O argumento mais lembrado da minoria foi o do Ministro Sepúlveda Pertence, que via no exame um mecanismo de pressão sobre as universidades:
"Um sistema de avaliação externa, cujos resultados tenham consequências (...) é um indisfarçável mecanismo de pressão para induzir a Universidade a conformar o seu ensino a padrões externos." (grifamos)
É possível reconhecer, nessa frase escrita quase trinta anos atrás, o mesmo problema que hoje se discute a propósito do Enamed.

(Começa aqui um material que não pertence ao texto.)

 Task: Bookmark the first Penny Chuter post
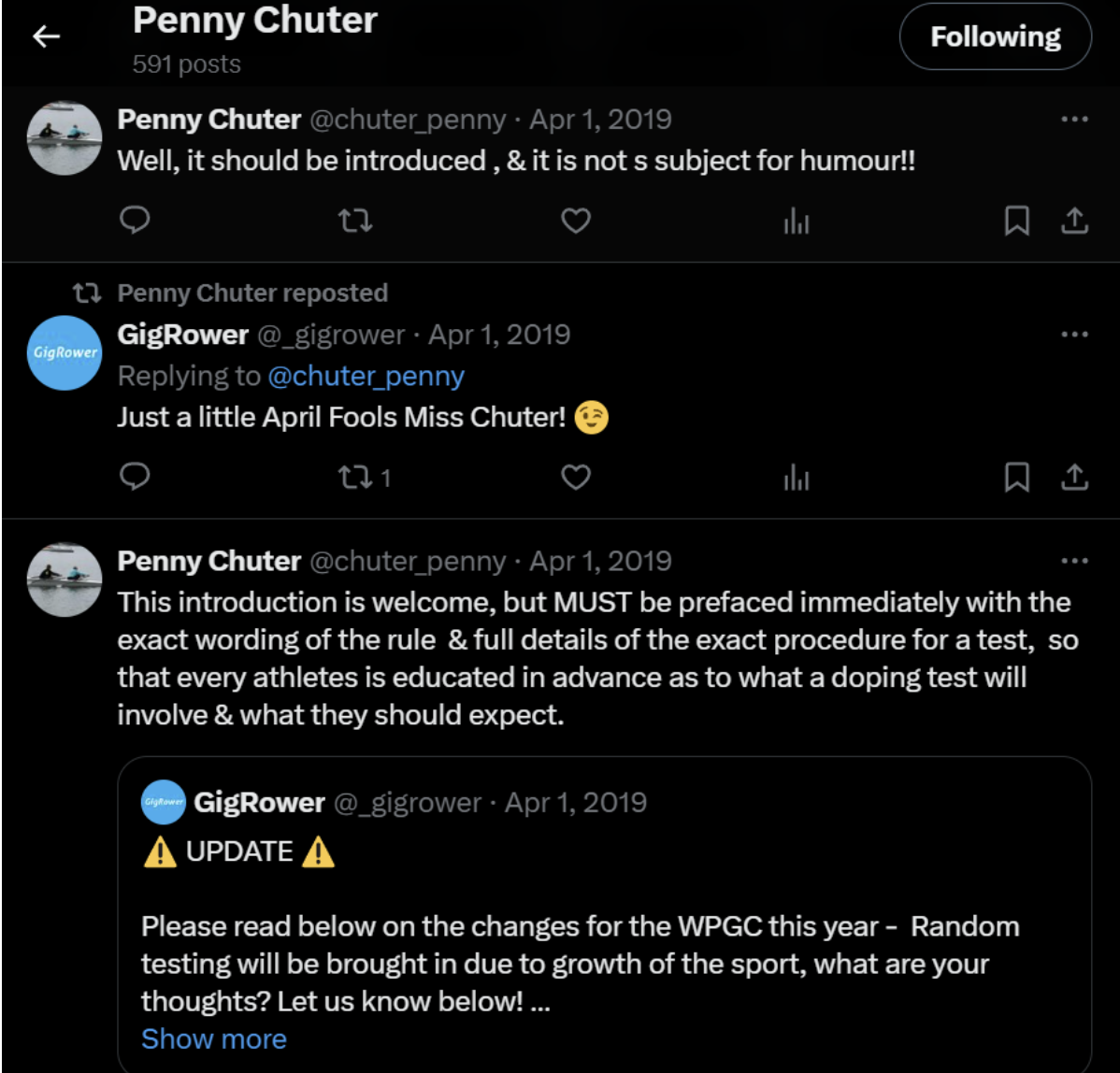[1016, 220]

O embate de 1996, porém, nunca chegou a um desfecho de mérito: em 2004, a Lei nº 10.861 criou o Sinaes e o Enade, revogando os dispositivos que haviam instituído o Provão, e a ADI 1511 foi extinta em 2006 por perda superveniente de objeto — sem que o Supremo decidisse, em definitivo, os limites entre autonomia universitária e avaliação estatal.
Independentemente da posição de cada um sobre o Enamed, a decisão do TRF1 transmite uma mensagem importante. Quanto mais relevantes forem as consequências produzidas por um procedimento administrativo, maior deve ser o cuidado com sua construção jurídica. Foi justamente essa cautela que levou o Tribunal a interromper, ao menos em relação à edição de 2025, a utilização dos resultados do exame como fundamento para medidas regulatórias.
Enfim, está claro que há, sim, questões jurídicas pertinentes sobre os exames de desempenho e seus efeitos. E essa nova decisão pode ser um marco importante para futuras discussões, especialmente em um momento no qual uma medida provisória sobre o assunto, a MPV nº 1.370/2026, está em debate no Congresso Nacional.